■ **What needs to be done**
Put every line of the rows below into a numbered list, omitting the blank lines.

####

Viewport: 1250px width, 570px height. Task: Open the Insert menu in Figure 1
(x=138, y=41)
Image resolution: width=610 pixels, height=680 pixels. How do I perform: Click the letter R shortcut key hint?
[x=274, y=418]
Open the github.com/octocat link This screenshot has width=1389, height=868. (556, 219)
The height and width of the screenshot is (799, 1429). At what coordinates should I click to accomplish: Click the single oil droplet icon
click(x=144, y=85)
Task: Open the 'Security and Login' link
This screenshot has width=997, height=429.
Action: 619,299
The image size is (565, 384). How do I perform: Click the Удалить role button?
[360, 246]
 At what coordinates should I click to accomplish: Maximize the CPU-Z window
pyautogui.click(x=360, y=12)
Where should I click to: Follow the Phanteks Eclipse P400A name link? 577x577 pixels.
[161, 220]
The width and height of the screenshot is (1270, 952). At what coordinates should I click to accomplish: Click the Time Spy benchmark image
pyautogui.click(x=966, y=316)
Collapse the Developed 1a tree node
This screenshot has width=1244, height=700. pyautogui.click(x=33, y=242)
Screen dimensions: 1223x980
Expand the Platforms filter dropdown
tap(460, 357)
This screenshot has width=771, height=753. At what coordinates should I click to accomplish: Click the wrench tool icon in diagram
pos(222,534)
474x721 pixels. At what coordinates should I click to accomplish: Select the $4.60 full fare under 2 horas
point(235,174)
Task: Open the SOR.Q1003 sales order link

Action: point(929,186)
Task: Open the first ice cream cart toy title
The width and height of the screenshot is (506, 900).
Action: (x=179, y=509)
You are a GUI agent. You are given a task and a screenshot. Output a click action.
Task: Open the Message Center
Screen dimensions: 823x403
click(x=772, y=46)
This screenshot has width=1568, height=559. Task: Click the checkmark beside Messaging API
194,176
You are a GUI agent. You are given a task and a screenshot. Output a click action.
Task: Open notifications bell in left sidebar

####

■ **Task result**
1. Viewport: 1250px width, 570px height. Task: Open the Insert menu in Figure 1
2. (x=138, y=41)
3. Image resolution: width=610 pixels, height=680 pixels. How do I perform: Click the letter R shortcut key hint?
4. [x=274, y=418]
5. Open the github.com/octocat link This screenshot has width=1389, height=868. (556, 219)
6. The height and width of the screenshot is (799, 1429). At what coordinates should I click to accomplish: Click the single oil droplet icon
7. click(x=144, y=85)
8. Task: Open the 'Security and Login' link
9. This screenshot has width=997, height=429.
10. Action: 619,299
11. The image size is (565, 384). How do I perform: Click the Удалить role button?
12. [360, 246]
13.  At what coordinates should I click to accomplish: Maximize the CPU-Z window
14. pyautogui.click(x=360, y=12)
15. Where should I click to: Follow the Phanteks Eclipse P400A name link? 577x577 pixels.
16. [161, 220]
17. The width and height of the screenshot is (1270, 952). At what coordinates should I click to accomplish: Click the Time Spy benchmark image
18. pyautogui.click(x=966, y=316)
19. Collapse the Developed 1a tree node
20. This screenshot has width=1244, height=700. pyautogui.click(x=33, y=242)
21. Screen dimensions: 1223x980
22. Expand the Platforms filter dropdown
23. tap(460, 357)
24. This screenshot has width=771, height=753. At what coordinates should I click to accomplish: Click the wrench tool icon in diagram
25. pos(222,534)
26. 474x721 pixels. At what coordinates should I click to accomplish: Select the $4.60 full fare under 2 horas
27. point(235,174)
28. Task: Open the SOR.Q1003 sales order link
29. Action: point(929,186)
30. Task: Open the first ice cream cart toy title
31. The width and height of the screenshot is (506, 900).
32. Action: (x=179, y=509)
33. You are a GUI agent. You are given a task and a screenshot. Output a click action.
34. Task: Open the Message Center
35. Screen dimensions: 823x403
36. click(x=772, y=46)
37. This screenshot has width=1568, height=559. Task: Click the checkmark beside Messaging API
38. 194,176
39. You are a GUI agent. You are given a task and a screenshot. Output a click action.
40. Task: Open notifications bell in left sidebar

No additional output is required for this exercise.